The body of literature is continually growing; therefore, a limitation of this study is the inability to capture relevant articles after conducting the search.101–103 Furthermore, despite the purposeful language in the inclusion criteria, studies using devices primarily made of plastic with carbon fiber components may have been missed.104 Additional limitations include the identification of articles exclusively in the databases evaluated. In aggregating the data, limitations within each individual study (e.g., lack of stratification by patient impairment, subset analysis, or varied device stiffness) cannot be fully accounted for. Although publication bias exists, there were no measures taken to assess that bias in this review.
Conclusion
Carbon fiber in ankle-foot orthoses can be used as a spring-like component or as a structural element. Outcomes with the ToeOff, WalkOn, and Neuro Swing include improved foot drop and balance and decreased energy cost. IDEO outcomes include increased walking speed, decreased pain, and return to high-energy activities. There is clear alignment between the type of device and the patient population with which it is used. The ToeOff, WalkOn, and Neuro Swing are most commonly used in neurological conditions for the prevention of foot drop and to provide modest support at the ankle. By contrast, stiff IDEO-like devices are used to provide greater levels of support about the ankle joint and are well suited for use in individuals with significant weakness or who have sustained limb trauma. Future studies should provide detailed descriptions of the patient population, device used, and fitting procedures.
Supplementary Material
Supplemental material for this article is available in this article.
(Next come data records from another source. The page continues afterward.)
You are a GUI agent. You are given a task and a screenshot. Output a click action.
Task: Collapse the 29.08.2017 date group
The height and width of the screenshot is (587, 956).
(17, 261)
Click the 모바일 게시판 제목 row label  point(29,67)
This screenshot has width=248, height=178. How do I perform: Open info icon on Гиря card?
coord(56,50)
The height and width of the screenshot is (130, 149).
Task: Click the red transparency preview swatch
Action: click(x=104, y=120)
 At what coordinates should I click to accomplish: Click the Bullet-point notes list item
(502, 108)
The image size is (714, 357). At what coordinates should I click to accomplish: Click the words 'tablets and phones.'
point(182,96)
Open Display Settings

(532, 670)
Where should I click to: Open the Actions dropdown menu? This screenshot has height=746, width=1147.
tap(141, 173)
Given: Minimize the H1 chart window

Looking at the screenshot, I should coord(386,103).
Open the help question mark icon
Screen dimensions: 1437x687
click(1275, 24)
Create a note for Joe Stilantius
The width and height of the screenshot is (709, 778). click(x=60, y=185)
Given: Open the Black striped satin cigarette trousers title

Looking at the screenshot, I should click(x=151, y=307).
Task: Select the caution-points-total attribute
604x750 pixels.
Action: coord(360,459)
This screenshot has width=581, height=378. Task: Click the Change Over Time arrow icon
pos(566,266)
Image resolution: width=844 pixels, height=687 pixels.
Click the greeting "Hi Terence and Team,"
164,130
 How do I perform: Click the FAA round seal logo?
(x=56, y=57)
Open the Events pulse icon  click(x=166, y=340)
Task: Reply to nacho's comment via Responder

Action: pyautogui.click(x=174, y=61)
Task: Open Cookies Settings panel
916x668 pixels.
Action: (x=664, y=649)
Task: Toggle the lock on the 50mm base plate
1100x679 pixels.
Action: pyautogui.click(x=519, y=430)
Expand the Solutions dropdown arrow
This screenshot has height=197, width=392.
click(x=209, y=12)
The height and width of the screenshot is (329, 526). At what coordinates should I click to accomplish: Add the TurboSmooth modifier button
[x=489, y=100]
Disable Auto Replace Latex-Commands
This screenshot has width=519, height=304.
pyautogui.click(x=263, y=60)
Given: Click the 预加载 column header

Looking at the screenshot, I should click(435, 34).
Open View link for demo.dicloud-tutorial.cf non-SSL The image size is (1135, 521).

Direct URL citation appears in the text and is provided in the HTML and PDF versions of this article on the journal’s Web site (www.POIjournal.org).
Acknowledgments
The authors would like to acknowledge Medical Librarian Matt Regan for his assistance in developing search terms and DPT students Taylor Quandt, Sarah Rohloff, Katie Riedell, Tyler Rogers, and Anthony Kollasch for their contributions to article reviews.
Funding
Supported by the Iowa Center for Research by Undergraduates Research Fellowship Program and the National Institutes of Health under Award Number UL1TR002537. The content is solely the responsibility of the authors and does not necessarily represent the official views of the National Institutes of Health.
Footnotes
Declaration of conflicting interest
The authors disclosed no potential conflicts of interest with respect to the research, authorship, and/or publication of this article.